TASK STATEMENT.
Your answer must be the full listing, word for word, with no images in it.

DATA SUPPLIED.
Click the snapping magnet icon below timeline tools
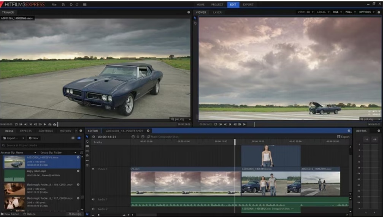 point(87,214)
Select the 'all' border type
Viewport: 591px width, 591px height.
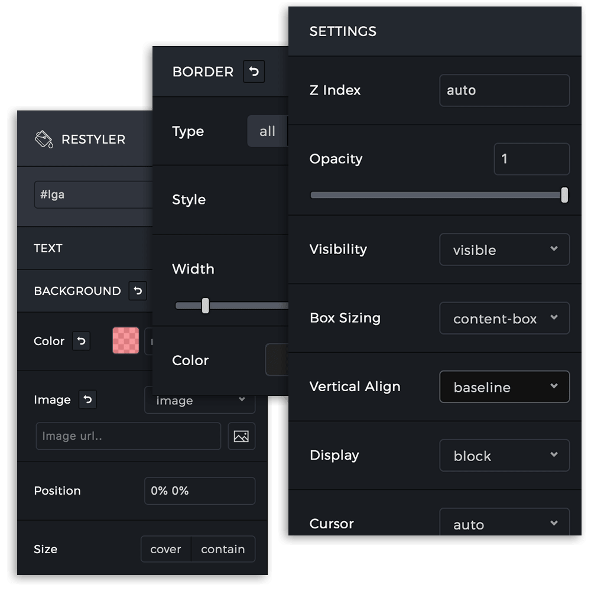(267, 131)
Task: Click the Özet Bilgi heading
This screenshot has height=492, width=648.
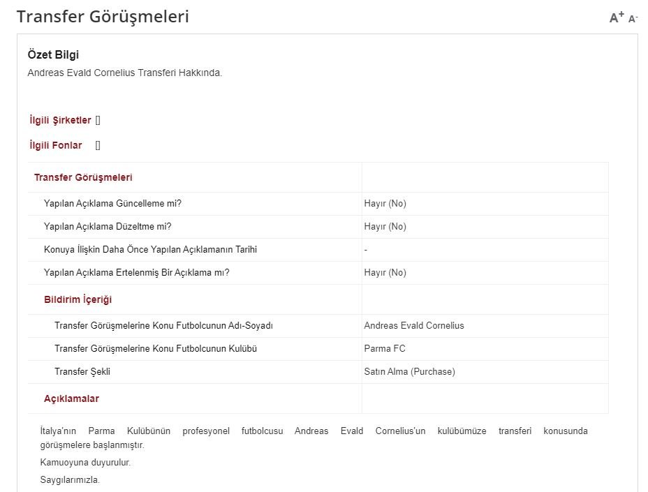Action: click(x=53, y=54)
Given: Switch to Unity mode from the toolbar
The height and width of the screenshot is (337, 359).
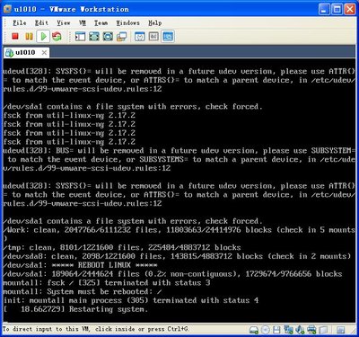Looking at the screenshot, I should pyautogui.click(x=108, y=37).
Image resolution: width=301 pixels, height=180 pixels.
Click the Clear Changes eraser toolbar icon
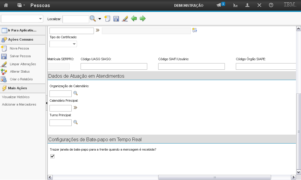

YOUR RESPONSE.
Click the snapping magnet icon below timeline tools
 point(87,214)
Select the 'all' border type
Viewport: 591px width, 591px height.
(267, 131)
Task: Click the Özet Bilgi heading
This screenshot has height=492, width=648.
Action: click(x=53, y=54)
Given: Switch to Unity mode from the toolbar
The height and width of the screenshot is (337, 359).
Looking at the screenshot, I should pyautogui.click(x=108, y=37).
Image resolution: width=301 pixels, height=180 pixels.
Click the Clear Changes eraser toolbar icon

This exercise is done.